*** Opening DATA TO USE ***

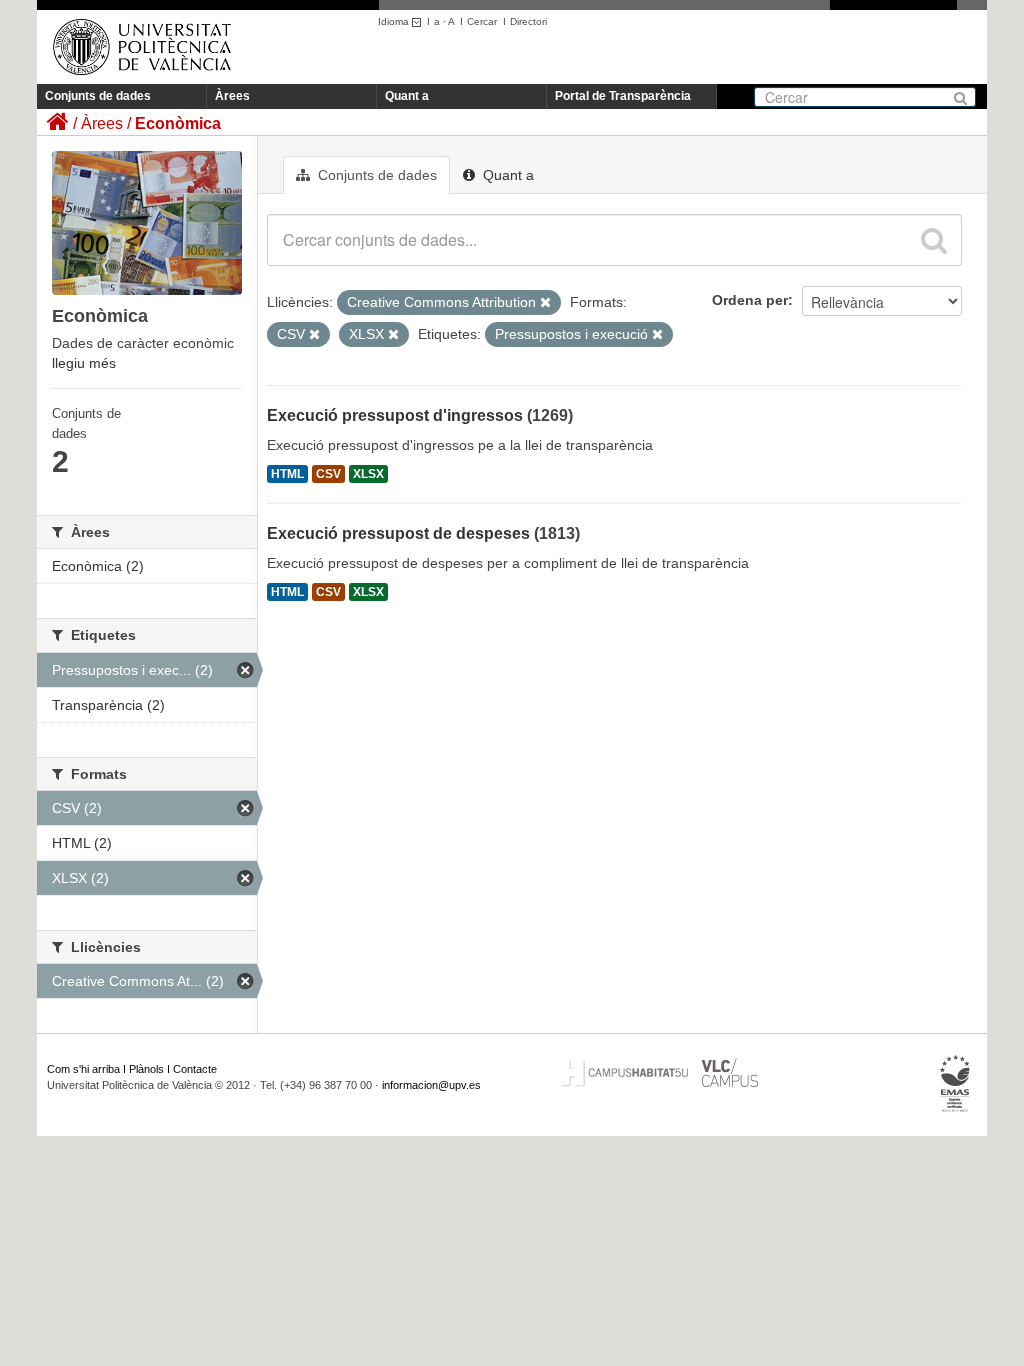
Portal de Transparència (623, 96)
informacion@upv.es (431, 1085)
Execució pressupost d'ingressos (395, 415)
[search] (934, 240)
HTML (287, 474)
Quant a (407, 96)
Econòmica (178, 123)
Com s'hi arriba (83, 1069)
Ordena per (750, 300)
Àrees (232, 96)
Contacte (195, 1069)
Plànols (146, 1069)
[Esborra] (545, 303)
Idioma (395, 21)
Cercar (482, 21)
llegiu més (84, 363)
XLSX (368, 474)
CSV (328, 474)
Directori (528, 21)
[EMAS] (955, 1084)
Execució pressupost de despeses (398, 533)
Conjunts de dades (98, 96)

*** Closing DATA TO USE ***

> _WHAT THIS TASK INVOLVES_: Lines with the word "Execució" in them are the answer; report each one from the data.

> _RESULT OF THE TASK_:
Execució pressupost d'ingressos (395, 415)
Execució pressupost de despeses (398, 533)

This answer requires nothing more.